One By Two must be the only film ever in which the meet cute device is flatulence. Any film that is so obsessed with bowels, is bound to be flushed down the drain.

The potty motif –verbal and visual—is relentless, and you want to send digestive pills to the team that came up with this film. Abhay Deol, who had smartly positioned himself as the thinking viewers’ indie film actor, actually co-produced this tedious, trying-so-hard-to-be-cool flick, about today’s youth.

And what does it mean to be young? Needless angst, bad behaviour, drinking binges (with bottles in a potty-shaped cooler), skimping on work and, yes, passing wind.  And this sterling example of the new urban youth (youth?) is Amit Sharma (Deol), dumped by his girlfriend (Geetika Tyagi), because he is boring (he is!)

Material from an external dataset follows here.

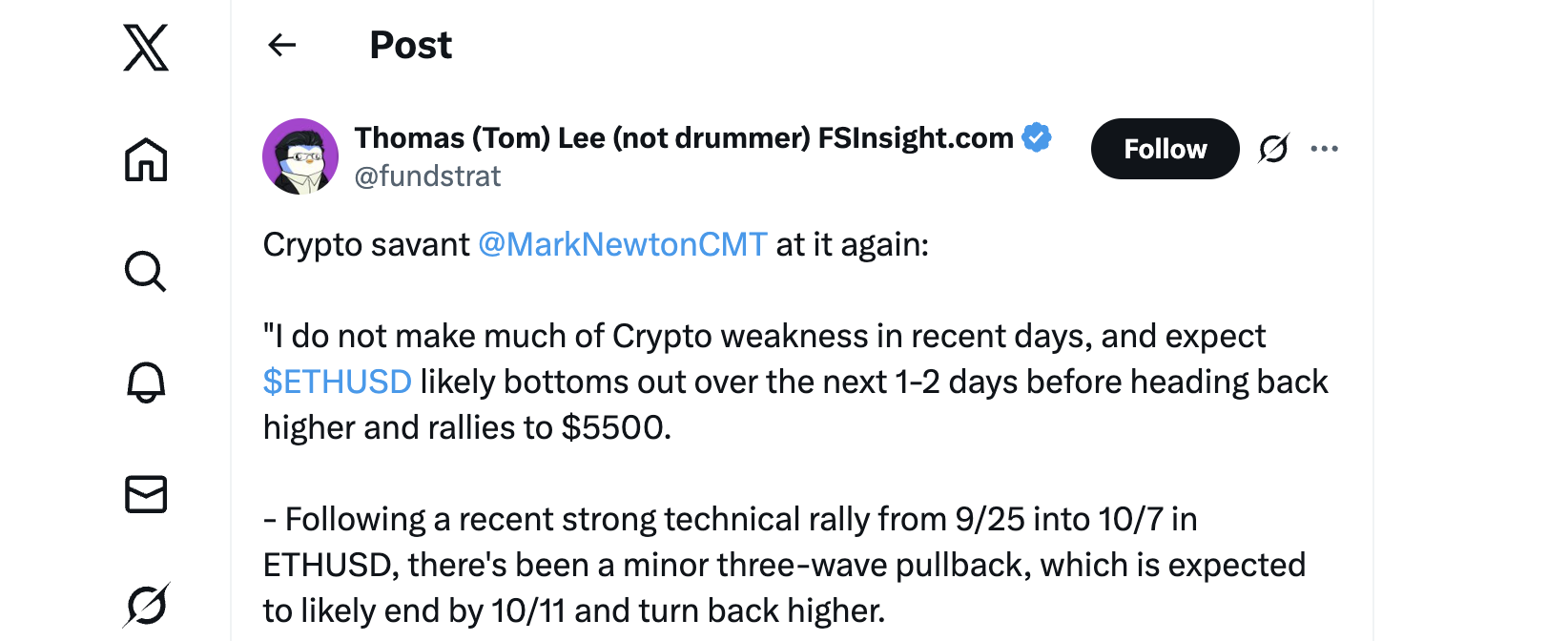
Task: Open the post's more options ellipsis
Action: click(x=1324, y=149)
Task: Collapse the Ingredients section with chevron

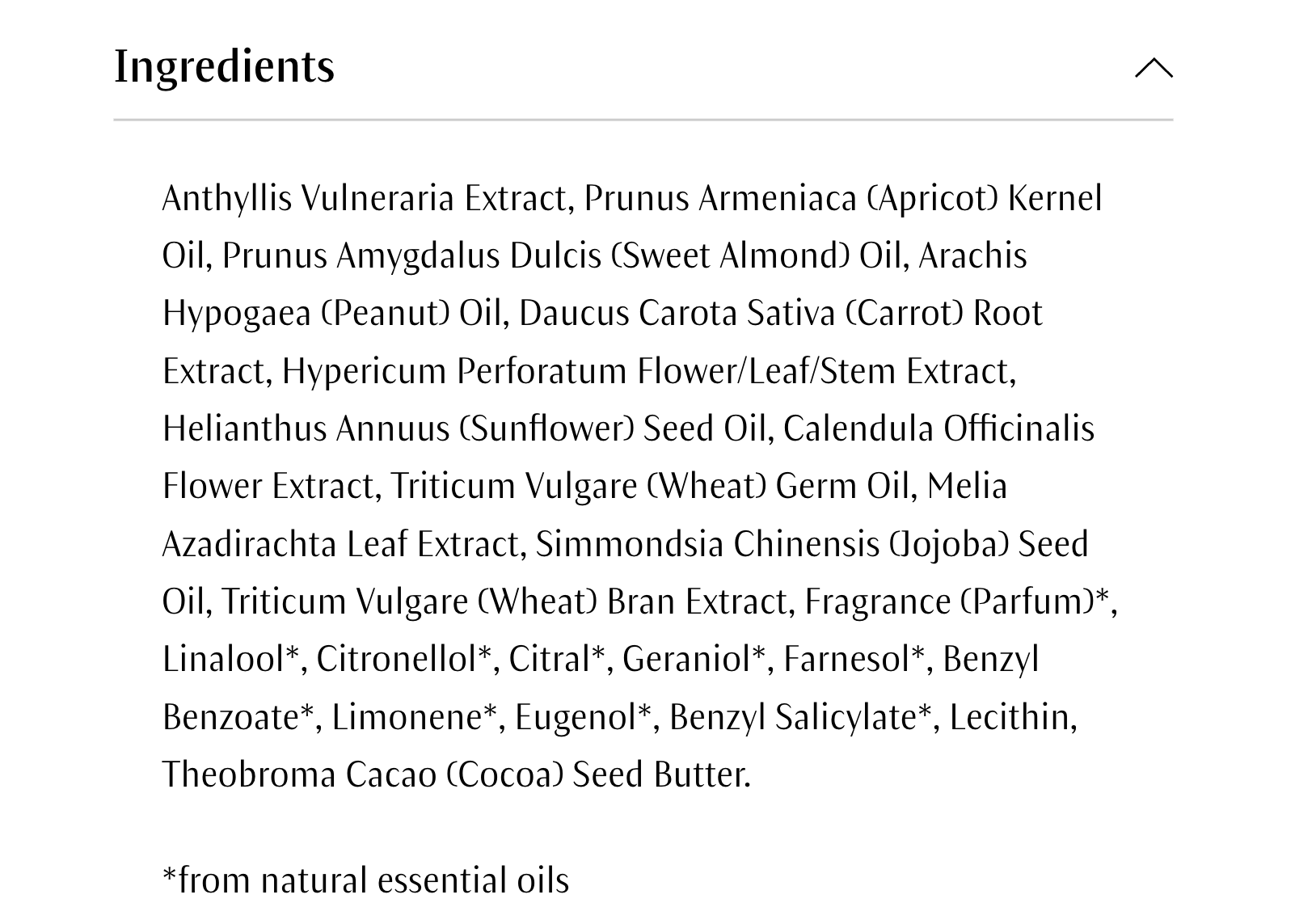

He works with an IT company, has batty parents (Rati Agnihotri-Jayant Kripalani) who bicker over table tennis on the dining table, has squabbling gyaan-giving friends (Preetika Chawla-Tahir Bhasin) almost joined at the hip,  a sharp tongued girl (Yashika Dhillon) his mother wants him to marry. And what’s with the several police department poetry slams just so that an uncle (Darshan Jariwalla) can spout silly verse?


The girl who has a parallel track—which means lots of split screen, passing by each other, sharing adjoining stalls in the loo (yes that potty fetish!)—is Samara Patel (Preeti Desai) from London, who has an alcoholic mom and stuffed shirt dad (Anish Trivedi) who won’t acknowledge her but gives them a palatial apartment in Mumbai; there’s commitment-phobic boyfriend (Yudhishtr Urs) too. She has a passion for dance, which leads her to a TV reality show, Dance Wars.

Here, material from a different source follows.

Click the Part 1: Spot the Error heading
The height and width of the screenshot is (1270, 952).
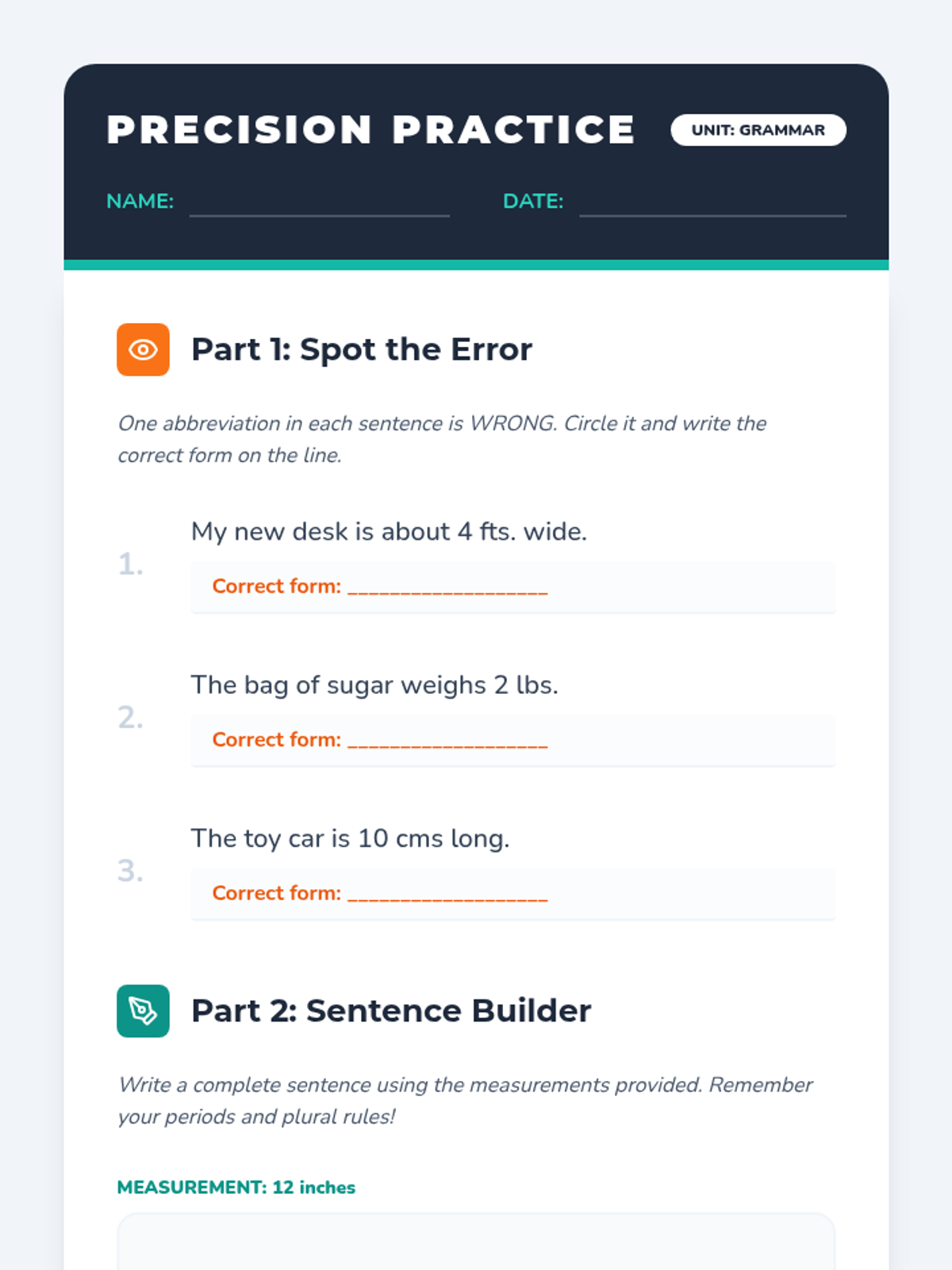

Amit and his loser buddies are responsible for Samara and her chatterbox partner, a street dancer called Bunty (Netarpal Singh Heera) getting evicted from the show, because they manipulated the results for a reason too idiotic to go into.

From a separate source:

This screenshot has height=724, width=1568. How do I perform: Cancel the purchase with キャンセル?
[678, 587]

The two unhappy bores really deserve each other, but Bhagat, aiming to make a quirky film, never gets them to meet till the audience is half asleep and not really bothered about how this non love story will end. (There was a poignant foreign film about two people perfect for each other, who never meet, but get people rooting for them to connect, the title slips the mind)

Amit sings a number that goes, “I am pakaoed”...the audience shares the sentiment.